» **Source excerpt**
=====
Context: I sometimes find myself referring back to this tweet and wanted to give it a more permanent home. While I'm at it, I thought I would try to give a concise summary of how each distinct problem would be solved by Safeguarded AI (formerly known as an Open Agency Architecture, or OAA), if it turns out to be feasible.
1. Value is fragile and hard to specify.
See: Specification gaming examples, Defining and Characterizing Reward Hacking[1]
OAA Solution:
1.1. First, instead of trying to specify "value", instead "de-pessimize" and specify the absence of a catastrophe, and maybe a handful of bounded constructive tasks like supplying clean water. A de-pessimizing OAA would effectively buy humanity some time, and freedom to experiment with less risk, for tackling the CEV-style alignment problem—which is harder than merely mitigating extinction risk. This doesn't mean limiting the power of underlying AI systems so that they can only do bounded tasks, but rather containing that power and limiting its use.
Note: The absence of a catastrophe is also still hard to specify and will take a lot of effort, but the hardness is concentrated on bridging between high-level human concepts and the causal mechanisms in the world by which an AI system can intervene. For that...
1.2. Leverage human-level AI systems to automate much of the cognitive labor of formalizing scientific models—from quantum chemistry to atmospheric dynamics—and formalizing the bridging relations between levels of abstraction, so that we can write specifications in a high-level language with a fully explainable grounding in low-level physical phenomena. Physical phenomena themselves are likely to be robust, even if the world changes dramatically due to increasingly powerful AI interventions, and scientific explanations thereof happen to be both robust and compact enough for people to understand.
2. Corrigibility is anti-natural.
See: The Off-Switch Game, Corrigibility (2014)
OAA Solution: (2.1) Instead of building in a shutdown button, build in a shutdown timer. See You can still fetch the coffee today if you're dead tomorrow. This enables human stakeholders to change course periodically (as long as the specification of non-catastrophe is good enough to ensure that most humans remain physically and mentally intact).
3. Pivotal processes require dangerous capabilities.
See: Pivotal outcomes and pivotal processes
OAA Solution: (3.1) Indeed, dangerous capabilities will be required. Push for reasonable governance. This does not mean creating one world government, but it does mean that the objectives of a pivotal process will need to be negotiated and agreed upon internationally. Fortunately, for now, dangerous capabilities seem to depend on having large amounts of computing hardware, which can be controlled like other highly dangerous substances.
4. Goals misgeneralize out of distribution.
See: Goal misgeneralization: why correct specifications aren't enough for correct goals, Goal misgeneralization in deep reinforcement learning
OAA Solution: (4.1) Use formal methods with verifiable proof certificates[2]. Misgeneralization can occur whenever a property (such as goal alignment) has been tested only on a subset of the state space. Out-of-distribution failures of a property can only be ruled out by an argument for a universally quantified statement about that property—but such arguments can in fact be made! See VNN-COMP. In practice, it will not be possible to have enough information about the world to "prove" that a catastrophe will not be caused by an unfortunate coincidence, but instead we can obtain guaranteed probabilistic bounds via stochastic model checking.
5. Instrumental convergence.
=====
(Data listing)
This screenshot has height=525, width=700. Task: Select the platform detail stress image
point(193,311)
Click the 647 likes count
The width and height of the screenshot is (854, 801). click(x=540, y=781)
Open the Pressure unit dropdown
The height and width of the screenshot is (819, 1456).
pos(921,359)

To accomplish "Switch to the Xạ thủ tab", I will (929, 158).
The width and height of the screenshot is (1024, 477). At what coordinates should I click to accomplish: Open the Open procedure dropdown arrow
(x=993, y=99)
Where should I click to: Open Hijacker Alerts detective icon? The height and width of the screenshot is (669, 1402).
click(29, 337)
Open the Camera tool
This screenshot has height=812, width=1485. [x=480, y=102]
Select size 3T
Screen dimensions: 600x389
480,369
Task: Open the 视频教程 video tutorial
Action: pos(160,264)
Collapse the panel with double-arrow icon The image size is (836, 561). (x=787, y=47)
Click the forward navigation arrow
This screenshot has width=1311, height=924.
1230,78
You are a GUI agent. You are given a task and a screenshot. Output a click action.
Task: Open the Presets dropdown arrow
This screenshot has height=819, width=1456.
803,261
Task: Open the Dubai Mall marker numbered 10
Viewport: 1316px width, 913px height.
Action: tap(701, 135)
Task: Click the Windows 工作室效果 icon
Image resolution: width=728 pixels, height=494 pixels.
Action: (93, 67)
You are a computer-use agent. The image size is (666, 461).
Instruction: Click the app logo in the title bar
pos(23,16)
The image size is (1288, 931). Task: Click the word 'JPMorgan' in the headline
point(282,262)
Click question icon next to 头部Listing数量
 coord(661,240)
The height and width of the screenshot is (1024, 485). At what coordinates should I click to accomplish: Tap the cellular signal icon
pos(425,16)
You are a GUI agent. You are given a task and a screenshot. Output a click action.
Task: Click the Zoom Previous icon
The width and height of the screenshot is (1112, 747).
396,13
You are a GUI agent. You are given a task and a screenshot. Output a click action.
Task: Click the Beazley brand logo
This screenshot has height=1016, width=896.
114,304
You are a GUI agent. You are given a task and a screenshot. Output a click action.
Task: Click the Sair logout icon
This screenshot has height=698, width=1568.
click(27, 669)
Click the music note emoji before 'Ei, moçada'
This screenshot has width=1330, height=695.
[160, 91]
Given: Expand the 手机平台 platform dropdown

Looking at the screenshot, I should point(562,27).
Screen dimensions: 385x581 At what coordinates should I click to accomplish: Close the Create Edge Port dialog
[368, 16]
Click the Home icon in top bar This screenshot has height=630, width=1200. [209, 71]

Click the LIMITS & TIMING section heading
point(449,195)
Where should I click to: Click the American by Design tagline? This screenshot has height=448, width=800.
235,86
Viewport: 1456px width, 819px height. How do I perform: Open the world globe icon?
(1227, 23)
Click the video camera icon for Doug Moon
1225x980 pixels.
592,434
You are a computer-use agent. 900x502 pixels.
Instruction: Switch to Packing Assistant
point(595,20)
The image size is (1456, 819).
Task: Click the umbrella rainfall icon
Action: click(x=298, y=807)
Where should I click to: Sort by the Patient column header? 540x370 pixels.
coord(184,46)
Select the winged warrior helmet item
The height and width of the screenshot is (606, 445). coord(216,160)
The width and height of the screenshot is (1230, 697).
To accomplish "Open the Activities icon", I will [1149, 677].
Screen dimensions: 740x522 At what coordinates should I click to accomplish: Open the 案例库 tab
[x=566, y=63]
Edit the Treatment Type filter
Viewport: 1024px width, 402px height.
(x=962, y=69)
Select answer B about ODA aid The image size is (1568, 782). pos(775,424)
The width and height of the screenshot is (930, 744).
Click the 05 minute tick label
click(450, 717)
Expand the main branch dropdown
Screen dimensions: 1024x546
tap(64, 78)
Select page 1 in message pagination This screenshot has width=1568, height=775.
=====
» **To be done**
1 - Translate this sentence from the AI safety text into Spanish: "Indeed, dangerous capabilities will be required."
2 - Rewrite the entries from the line containing "will (929, 158)." through the line containing "click(29, 337)", replacing "dropdown arrow" with "menu arrow" and keeping everything else the same. Give only those lines.

» **Results in order**
1 - De hecho, se necesitarán capacidades peligrosas.

2 -
To accomplish "Switch to the Xạ thủ tab", I will (929, 158).
The width and height of the screenshot is (1024, 477). At what coordinates should I click to accomplish: Open the Open procedure menu arrow
(x=993, y=99)
Where should I click to: Open Hijacker Alerts detective icon? The height and width of the screenshot is (669, 1402).
click(29, 337)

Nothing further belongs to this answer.